Recast as a Markdown table with the columns Row and Line only the records starting with the line that contains "Where should I click to: Toggle" and going on through the line that contains "Action: click(1113, 55)", both included. Leave out any blank lines.

+ + + + + + +

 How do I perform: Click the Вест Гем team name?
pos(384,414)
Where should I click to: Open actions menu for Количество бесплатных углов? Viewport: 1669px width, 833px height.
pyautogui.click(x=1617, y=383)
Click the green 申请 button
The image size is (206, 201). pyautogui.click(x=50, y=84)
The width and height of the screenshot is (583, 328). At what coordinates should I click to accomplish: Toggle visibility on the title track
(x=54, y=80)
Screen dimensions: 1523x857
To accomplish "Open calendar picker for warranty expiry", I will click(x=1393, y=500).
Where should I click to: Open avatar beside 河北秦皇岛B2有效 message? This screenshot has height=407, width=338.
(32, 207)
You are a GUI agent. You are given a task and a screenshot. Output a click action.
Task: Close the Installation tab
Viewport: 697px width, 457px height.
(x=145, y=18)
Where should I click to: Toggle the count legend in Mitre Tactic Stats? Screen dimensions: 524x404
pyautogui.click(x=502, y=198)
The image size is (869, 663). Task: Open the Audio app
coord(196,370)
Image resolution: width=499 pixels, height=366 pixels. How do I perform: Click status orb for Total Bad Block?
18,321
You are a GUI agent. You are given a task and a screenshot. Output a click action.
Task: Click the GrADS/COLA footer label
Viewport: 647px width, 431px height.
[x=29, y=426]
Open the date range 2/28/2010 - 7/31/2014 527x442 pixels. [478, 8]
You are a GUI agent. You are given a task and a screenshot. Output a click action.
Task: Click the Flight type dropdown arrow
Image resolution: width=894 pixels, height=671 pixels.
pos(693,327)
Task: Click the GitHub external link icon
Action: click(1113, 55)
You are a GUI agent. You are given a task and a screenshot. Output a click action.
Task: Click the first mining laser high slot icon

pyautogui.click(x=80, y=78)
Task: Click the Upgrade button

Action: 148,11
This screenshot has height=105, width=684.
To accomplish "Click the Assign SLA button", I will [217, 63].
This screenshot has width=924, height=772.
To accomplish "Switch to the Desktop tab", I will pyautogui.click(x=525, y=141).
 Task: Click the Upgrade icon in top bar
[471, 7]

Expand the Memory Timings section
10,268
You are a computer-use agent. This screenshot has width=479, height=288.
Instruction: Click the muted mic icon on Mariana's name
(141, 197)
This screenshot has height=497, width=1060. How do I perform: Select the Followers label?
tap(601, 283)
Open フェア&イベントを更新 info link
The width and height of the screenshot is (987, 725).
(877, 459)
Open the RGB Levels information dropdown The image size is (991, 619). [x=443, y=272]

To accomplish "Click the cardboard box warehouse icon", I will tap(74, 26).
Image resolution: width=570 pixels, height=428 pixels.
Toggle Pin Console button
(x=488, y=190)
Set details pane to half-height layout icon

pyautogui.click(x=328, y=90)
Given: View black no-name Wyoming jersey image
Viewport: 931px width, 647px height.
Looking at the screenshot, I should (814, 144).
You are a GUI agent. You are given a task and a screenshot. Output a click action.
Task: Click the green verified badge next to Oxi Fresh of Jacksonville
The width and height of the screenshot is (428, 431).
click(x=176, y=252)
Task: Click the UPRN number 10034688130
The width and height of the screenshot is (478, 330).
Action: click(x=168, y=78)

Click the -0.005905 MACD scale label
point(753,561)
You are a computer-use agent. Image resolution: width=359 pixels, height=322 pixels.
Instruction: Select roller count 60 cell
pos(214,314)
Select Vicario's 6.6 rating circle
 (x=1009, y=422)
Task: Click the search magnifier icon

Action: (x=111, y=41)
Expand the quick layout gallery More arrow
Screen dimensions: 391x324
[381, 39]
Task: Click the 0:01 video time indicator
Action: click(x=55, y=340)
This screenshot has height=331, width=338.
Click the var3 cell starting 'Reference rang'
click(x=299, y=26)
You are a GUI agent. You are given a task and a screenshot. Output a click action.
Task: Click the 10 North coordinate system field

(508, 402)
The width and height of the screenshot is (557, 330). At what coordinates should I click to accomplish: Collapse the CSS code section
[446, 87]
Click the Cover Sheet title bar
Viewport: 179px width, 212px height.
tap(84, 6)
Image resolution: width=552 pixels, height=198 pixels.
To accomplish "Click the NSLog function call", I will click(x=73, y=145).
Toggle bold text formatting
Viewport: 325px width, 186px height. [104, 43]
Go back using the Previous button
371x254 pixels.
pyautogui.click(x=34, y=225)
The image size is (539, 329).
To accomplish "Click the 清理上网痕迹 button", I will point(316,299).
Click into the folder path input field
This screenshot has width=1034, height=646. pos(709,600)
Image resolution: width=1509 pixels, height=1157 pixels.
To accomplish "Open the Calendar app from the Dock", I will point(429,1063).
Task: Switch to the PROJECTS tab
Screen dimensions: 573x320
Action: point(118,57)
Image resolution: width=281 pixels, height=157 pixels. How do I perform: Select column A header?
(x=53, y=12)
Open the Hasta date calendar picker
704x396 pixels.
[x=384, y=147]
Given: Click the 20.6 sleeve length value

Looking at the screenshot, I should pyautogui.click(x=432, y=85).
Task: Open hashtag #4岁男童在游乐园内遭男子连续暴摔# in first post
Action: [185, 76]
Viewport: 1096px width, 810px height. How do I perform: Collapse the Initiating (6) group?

+ + + + + + +

_SOLVED EXERCISE:_
| Row | Line |
|---|---|
| 1 | Where should I click to: Toggle the count legend in Mitre Tactic Stats? Screen dimensions: 524x404 |
| 2 | pyautogui.click(x=502, y=198) |
| 3 | The image size is (869, 663). Task: Open the Audio app |
| 4 | coord(196,370) |
| 5 | Image resolution: width=499 pixels, height=366 pixels. How do I perform: Click status orb for Total Bad Block? |
| 6 | 18,321 |
| 7 | You are a GUI agent. You are given a task and a screenshot. Output a click action. |
| 8 | Task: Click the GrADS/COLA footer label |
| 9 | Viewport: 647px width, 431px height. |
| 10 | [x=29, y=426] |
| 11 | Open the date range 2/28/2010 - 7/31/2014 527x442 pixels. [478, 8] |
| 12 | You are a GUI agent. You are given a task and a screenshot. Output a click action. |
| 13 | Task: Click the Flight type dropdown arrow |
| 14 | Image resolution: width=894 pixels, height=671 pixels. |
| 15 | pos(693,327) |
| 16 | Task: Click the GitHub external link icon |
| 17 | Action: click(1113, 55) |